IPMI systems themselves can be vulnerable. Some are small ARM systems running Linux. Badly configured Linux. "Older versions of the X8SIL-F IPMI code accepted ssh connections no matter what password was given. The software would then check the password and reject or accept the connection, but there was a brief window to create ssh port forwards. People were getting spam/abuse complaints for their IPMI IPs because of this. " ... "A second problem is an anonymous user with a default password. The anonymous user seems to be fixed in firmware version 2.22."
There's also the question of whether there might be a built-in factory password/key that you can't detect. If someone wanted to build a backdoor into servers, the IPMI interface firmware would be a very good place to do it. Especially since the article linked above found one.
I've heard an adage similar to that joke: the least vulnerable computer is the one that's offline. It's not the question of whether it's powered on or not, it's really a question of whether or not it's physically connected to any network.
So, yeah, get to unplugging those thick blue cables in the back.
What servers do you use now without IPMI?
Small, low power ones. Supermicro makes an Atom mini-itx board but that is about it. There are many e350 boards which are cheaper and have some advantages over an Atom system but not one of them will operate headless until or unless the OS is running.

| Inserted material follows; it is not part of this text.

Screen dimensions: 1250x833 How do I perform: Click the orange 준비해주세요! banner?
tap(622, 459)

"The only secure computer is one that's unplugged, locked in a safe,
and buried 20 feet under the ground in a secret location... and I'm
not even too sure about that one" -- Dennis Huges
Now we just need to create concrete digging computer viruses and we are there.

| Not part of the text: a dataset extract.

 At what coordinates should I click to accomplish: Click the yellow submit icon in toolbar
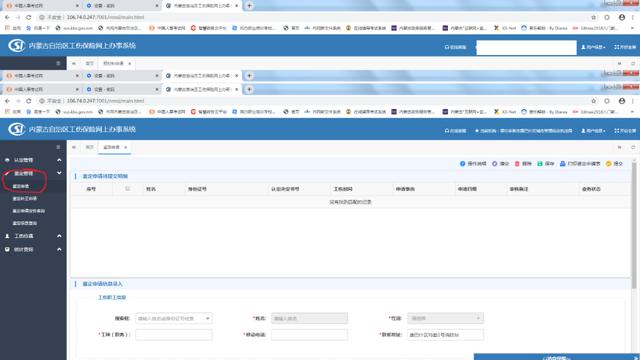(x=609, y=164)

I was not at all interested in the IPMI features (we don't use them) but we built a Supermicro based system because I couldn't find anything ready-made from Dell, HP, or IBM that offered dual Xeon, several PCIe slots for RAID cards, big RAM, and a case with 36 hot swap drive bays in a rackmount configuration (I don't think there was any in a "tower" config either though).
Did I miss something that is available for this? I'm asking because we're considering another such system using Sandy Bridge CPUs.
If you could hack the dusty server in my closet that lacks any sort of wireless interface and has absolutely no cables running to or from it currently, I'd give you $50.
No power source, no physical access, no hacking. Your statement is amusing, but not entirely accurate.
I've been half-joking for years about the fact that most computers (and printers, etc) are never truly "off" these days.
"The power button doesn't actually turn it off," I tell users, "It just tells the device to pretend it's off. Open it up and you'll see lights still on inside." Because you often can. "At least we can still pull the plug, so they can't take over the world just yet...." [nudge, wink, smile] Inside I am not smiling. Because I know that computers (and other electronic devices) increasingly have their own internal batteries....
http://alternatives.rzero.com/
If IBM (and do Dell and HP still belong on this list?) provides extra features I don't really need why should I buy their stuff for a lot more? Supermicro can sell me a 64 core system with 128GB of memory for $9k including tax, and if it gets the job done why not get two or three instead of paying more than that for a single IBM system with lower specs and a few extra features I don't need?
If you need the features you pay the money, but if you don't why "get what you pay for" when you don't need it?
Of course if one vendors implementation of a specific feature is fatally flawed then just be aware and don't use it, or if you need it buy something else. I don't really need this full remote access method so I don't use it.
"A common joke in infosec is that you can't hack a server that is turned off."
I've been working in infosec for 10 years and ever once have heard that joke. The two trueisms that I'm familiar with is (1) airgap - It's only secure if it isn't on the network. and (2) physical access = owned
Has somebody woken up from 10 or so years of sleep and found out that there is something like IPMI? Gosh!